INSTRUCTIONS TO FOLLOW
Every entry below is to be retyped exactly as it appears.

EXERCISE INPUTS
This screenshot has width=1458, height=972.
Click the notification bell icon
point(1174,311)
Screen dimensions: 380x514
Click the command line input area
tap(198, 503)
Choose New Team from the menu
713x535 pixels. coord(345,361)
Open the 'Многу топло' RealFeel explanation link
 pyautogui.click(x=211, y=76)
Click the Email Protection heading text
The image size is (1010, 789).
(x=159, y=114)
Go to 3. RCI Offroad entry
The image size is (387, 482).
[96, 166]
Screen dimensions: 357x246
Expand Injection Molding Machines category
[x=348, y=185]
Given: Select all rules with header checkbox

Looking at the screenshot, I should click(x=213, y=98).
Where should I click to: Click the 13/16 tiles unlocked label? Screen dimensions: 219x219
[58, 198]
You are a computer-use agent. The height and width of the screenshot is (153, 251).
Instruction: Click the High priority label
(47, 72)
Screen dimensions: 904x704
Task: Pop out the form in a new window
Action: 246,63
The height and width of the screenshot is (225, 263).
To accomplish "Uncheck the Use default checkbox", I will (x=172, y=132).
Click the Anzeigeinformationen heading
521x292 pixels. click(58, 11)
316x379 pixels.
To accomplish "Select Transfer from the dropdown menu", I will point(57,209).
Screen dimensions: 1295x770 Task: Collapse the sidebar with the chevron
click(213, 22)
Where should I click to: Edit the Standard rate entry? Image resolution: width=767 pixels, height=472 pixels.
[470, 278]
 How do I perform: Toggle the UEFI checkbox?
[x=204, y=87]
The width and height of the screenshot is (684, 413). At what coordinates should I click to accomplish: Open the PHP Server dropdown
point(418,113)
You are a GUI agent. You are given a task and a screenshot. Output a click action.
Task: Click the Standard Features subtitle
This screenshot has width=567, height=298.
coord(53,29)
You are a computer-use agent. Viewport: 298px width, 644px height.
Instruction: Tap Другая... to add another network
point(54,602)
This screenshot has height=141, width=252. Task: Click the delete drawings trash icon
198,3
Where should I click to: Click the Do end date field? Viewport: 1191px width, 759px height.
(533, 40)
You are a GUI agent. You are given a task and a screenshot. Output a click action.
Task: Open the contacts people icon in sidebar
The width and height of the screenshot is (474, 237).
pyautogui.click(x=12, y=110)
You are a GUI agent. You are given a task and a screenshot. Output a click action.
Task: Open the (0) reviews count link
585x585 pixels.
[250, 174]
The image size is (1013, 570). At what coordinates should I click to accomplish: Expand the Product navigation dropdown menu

TASK SOLUTION
This screenshot has width=1458, height=972.
Click the notification bell icon
point(1174,311)
Screen dimensions: 380x514
Click the command line input area
tap(198, 503)
Choose New Team from the menu
713x535 pixels. coord(345,361)
Open the 'Многу топло' RealFeel explanation link
 pyautogui.click(x=211, y=76)
Click the Email Protection heading text
The image size is (1010, 789).
(x=159, y=114)
Go to 3. RCI Offroad entry
The image size is (387, 482).
[96, 166]
Screen dimensions: 357x246
Expand Injection Molding Machines category
[x=348, y=185]
Given: Select all rules with header checkbox

Looking at the screenshot, I should click(x=213, y=98).
Where should I click to: Click the 13/16 tiles unlocked label? Screen dimensions: 219x219
[58, 198]
You are a computer-use agent. The height and width of the screenshot is (153, 251).
Instruction: Click the High priority label
(47, 72)
Screen dimensions: 904x704
Task: Pop out the form in a new window
Action: 246,63
The height and width of the screenshot is (225, 263).
To accomplish "Uncheck the Use default checkbox", I will (x=172, y=132).
Click the Anzeigeinformationen heading
521x292 pixels. click(58, 11)
316x379 pixels.
To accomplish "Select Transfer from the dropdown menu", I will point(57,209).
Screen dimensions: 1295x770 Task: Collapse the sidebar with the chevron
click(213, 22)
Where should I click to: Edit the Standard rate entry? Image resolution: width=767 pixels, height=472 pixels.
[470, 278]
 How do I perform: Toggle the UEFI checkbox?
[x=204, y=87]
The width and height of the screenshot is (684, 413). At what coordinates should I click to accomplish: Open the PHP Server dropdown
point(418,113)
You are a GUI agent. You are given a task and a screenshot. Output a click action.
Task: Click the Standard Features subtitle
This screenshot has width=567, height=298.
coord(53,29)
You are a computer-use agent. Viewport: 298px width, 644px height.
Instruction: Tap Другая... to add another network
point(54,602)
This screenshot has height=141, width=252. Task: Click the delete drawings trash icon
198,3
Where should I click to: Click the Do end date field? Viewport: 1191px width, 759px height.
(533, 40)
You are a GUI agent. You are given a task and a screenshot. Output a click action.
Task: Open the contacts people icon in sidebar
The width and height of the screenshot is (474, 237).
pyautogui.click(x=12, y=110)
You are a GUI agent. You are given a task and a screenshot. Output a click action.
Task: Open the (0) reviews count link
585x585 pixels.
[250, 174]
The image size is (1013, 570). At what coordinates should I click to accomplish: Expand the Product navigation dropdown menu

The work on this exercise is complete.